Atmojo selaku pemilik BSA Group sekaligus ayah kandungnya, merencanakan hal tak masuk akal demi sebuah jawaban atas kasus yang menimpa dirinya dan mendiang istri pertamanya di masalalu. Sebagai hukuman untuk Anggara karena telah merugikan perusahan. Sekaligus Atmojo ingin memberi pelajaran berharga untuk Hardianto sebagai mantan sekertarisnya dulu karena telah mengkhianatinya.
Bahkan dari rumor yang beredar dia sudah berani menggelapkan uang asuransi rumah sakit. Beberapa bukti sudah dia kantongi. Namun tak sampai hati menjebloskan Hardianto ke penjara, karena menurutnya masih ada hal janggal yang harus dia selidik lagi.
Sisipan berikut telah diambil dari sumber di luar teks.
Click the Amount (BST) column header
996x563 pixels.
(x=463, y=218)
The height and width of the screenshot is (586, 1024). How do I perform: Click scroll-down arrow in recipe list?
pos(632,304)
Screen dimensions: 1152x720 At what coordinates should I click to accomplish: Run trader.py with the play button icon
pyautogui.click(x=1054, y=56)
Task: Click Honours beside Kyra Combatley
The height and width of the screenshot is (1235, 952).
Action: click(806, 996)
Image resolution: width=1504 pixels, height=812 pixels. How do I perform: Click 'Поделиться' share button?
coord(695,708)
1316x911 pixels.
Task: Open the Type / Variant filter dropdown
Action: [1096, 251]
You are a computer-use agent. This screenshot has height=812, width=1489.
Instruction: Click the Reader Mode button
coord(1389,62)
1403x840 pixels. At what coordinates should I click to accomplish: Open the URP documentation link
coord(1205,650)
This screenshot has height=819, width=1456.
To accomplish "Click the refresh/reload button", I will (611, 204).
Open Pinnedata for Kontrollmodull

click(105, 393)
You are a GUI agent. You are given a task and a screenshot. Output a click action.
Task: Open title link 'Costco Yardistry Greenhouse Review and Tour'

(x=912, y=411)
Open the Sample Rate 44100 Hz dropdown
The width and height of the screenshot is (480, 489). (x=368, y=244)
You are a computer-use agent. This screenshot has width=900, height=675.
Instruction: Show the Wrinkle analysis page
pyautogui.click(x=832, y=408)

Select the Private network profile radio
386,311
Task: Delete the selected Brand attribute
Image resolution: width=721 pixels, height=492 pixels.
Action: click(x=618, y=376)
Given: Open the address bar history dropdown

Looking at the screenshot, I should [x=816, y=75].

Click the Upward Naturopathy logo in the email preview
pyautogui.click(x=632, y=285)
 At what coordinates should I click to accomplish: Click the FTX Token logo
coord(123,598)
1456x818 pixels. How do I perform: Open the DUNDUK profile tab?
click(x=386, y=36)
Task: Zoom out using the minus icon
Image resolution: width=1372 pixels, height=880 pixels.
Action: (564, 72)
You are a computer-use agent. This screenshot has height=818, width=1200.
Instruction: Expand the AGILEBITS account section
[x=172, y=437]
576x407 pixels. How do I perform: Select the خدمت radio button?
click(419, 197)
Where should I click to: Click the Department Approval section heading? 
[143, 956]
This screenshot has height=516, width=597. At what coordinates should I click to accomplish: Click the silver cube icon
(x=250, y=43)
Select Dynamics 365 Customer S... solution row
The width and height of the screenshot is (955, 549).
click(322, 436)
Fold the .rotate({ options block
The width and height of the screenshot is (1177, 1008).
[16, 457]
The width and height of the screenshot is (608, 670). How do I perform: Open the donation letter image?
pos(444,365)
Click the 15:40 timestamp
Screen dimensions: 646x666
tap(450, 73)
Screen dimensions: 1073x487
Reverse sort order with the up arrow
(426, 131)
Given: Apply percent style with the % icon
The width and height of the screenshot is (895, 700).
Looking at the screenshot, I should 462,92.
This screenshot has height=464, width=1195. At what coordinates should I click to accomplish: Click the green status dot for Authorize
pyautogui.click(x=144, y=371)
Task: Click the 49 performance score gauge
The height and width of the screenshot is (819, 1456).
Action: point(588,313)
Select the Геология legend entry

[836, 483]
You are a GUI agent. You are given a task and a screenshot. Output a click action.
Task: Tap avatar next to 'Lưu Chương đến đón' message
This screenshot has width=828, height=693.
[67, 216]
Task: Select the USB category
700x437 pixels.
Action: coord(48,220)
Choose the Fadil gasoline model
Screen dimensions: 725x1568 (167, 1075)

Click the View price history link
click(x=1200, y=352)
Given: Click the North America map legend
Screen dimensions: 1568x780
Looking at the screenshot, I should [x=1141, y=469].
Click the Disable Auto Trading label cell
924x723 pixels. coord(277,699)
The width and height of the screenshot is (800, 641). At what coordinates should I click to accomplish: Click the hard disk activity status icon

Untuk itulah perjodohan ini di mulai. Dengan terpaksa Hardianto menyerahkan putri semata wayangnya kepada Atmojo. Menikah dengan Anggara.
Dokter arogan yang berusia sudah lebih dari kepala tiga itu akhirnya menikah dengan perempuan belia yang lebih cocok menjadi adiknya. Dan di rumah ini, mereka tinggal bersama Reno, anak Anggara dari pernikahan pertamanya dengan Merly.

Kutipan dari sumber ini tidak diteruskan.